Assignment
Each of the following records is to be output exactly.
[Start of Attachment]
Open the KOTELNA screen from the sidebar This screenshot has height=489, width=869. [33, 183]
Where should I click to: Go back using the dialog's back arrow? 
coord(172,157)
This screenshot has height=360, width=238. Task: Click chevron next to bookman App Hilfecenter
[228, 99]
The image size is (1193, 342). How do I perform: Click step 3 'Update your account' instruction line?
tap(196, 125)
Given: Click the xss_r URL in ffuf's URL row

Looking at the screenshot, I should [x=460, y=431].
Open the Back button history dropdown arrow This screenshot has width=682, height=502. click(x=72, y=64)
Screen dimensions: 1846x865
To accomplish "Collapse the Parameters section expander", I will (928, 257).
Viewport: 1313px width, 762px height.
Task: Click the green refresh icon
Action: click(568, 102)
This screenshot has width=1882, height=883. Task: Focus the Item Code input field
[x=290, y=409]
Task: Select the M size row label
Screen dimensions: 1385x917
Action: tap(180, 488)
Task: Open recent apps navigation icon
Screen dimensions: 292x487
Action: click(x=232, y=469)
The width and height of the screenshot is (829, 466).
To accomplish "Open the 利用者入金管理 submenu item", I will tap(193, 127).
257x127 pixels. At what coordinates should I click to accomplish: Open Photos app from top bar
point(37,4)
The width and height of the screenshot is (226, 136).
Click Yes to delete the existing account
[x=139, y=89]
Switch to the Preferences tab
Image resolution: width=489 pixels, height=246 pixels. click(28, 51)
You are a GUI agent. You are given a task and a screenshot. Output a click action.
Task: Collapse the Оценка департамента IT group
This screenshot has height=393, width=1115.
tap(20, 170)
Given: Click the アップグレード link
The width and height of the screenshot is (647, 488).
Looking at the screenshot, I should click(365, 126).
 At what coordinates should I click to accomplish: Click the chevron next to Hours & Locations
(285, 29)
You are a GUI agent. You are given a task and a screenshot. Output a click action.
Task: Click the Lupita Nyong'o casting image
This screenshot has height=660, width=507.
[End of Attachment]
Solution
Open the KOTELNA screen from the sidebar This screenshot has height=489, width=869. [33, 183]
Where should I click to: Go back using the dialog's back arrow? 
coord(172,157)
This screenshot has height=360, width=238. Task: Click chevron next to bookman App Hilfecenter
[228, 99]
The image size is (1193, 342). How do I perform: Click step 3 'Update your account' instruction line?
tap(196, 125)
Given: Click the xss_r URL in ffuf's URL row

Looking at the screenshot, I should [x=460, y=431].
Open the Back button history dropdown arrow This screenshot has width=682, height=502. click(x=72, y=64)
Screen dimensions: 1846x865
To accomplish "Collapse the Parameters section expander", I will (928, 257).
Viewport: 1313px width, 762px height.
Task: Click the green refresh icon
Action: click(568, 102)
This screenshot has width=1882, height=883. Task: Focus the Item Code input field
[x=290, y=409]
Task: Select the M size row label
Screen dimensions: 1385x917
Action: tap(180, 488)
Task: Open recent apps navigation icon
Screen dimensions: 292x487
Action: click(x=232, y=469)
The width and height of the screenshot is (829, 466).
To accomplish "Open the 利用者入金管理 submenu item", I will tap(193, 127).
257x127 pixels. At what coordinates should I click to accomplish: Open Photos app from top bar
point(37,4)
The width and height of the screenshot is (226, 136).
Click Yes to delete the existing account
[x=139, y=89]
Switch to the Preferences tab
Image resolution: width=489 pixels, height=246 pixels. click(28, 51)
You are a GUI agent. You are given a task and a screenshot. Output a click action.
Task: Collapse the Оценка департамента IT group
This screenshot has height=393, width=1115.
tap(20, 170)
Given: Click the アップグレード link
The width and height of the screenshot is (647, 488).
Looking at the screenshot, I should click(365, 126).
 At what coordinates should I click to accomplish: Click the chevron next to Hours & Locations
(285, 29)
You are a GUI agent. You are given a task and a screenshot. Output a click action.
Task: Click the Lupita Nyong'o casting image
This screenshot has height=660, width=507.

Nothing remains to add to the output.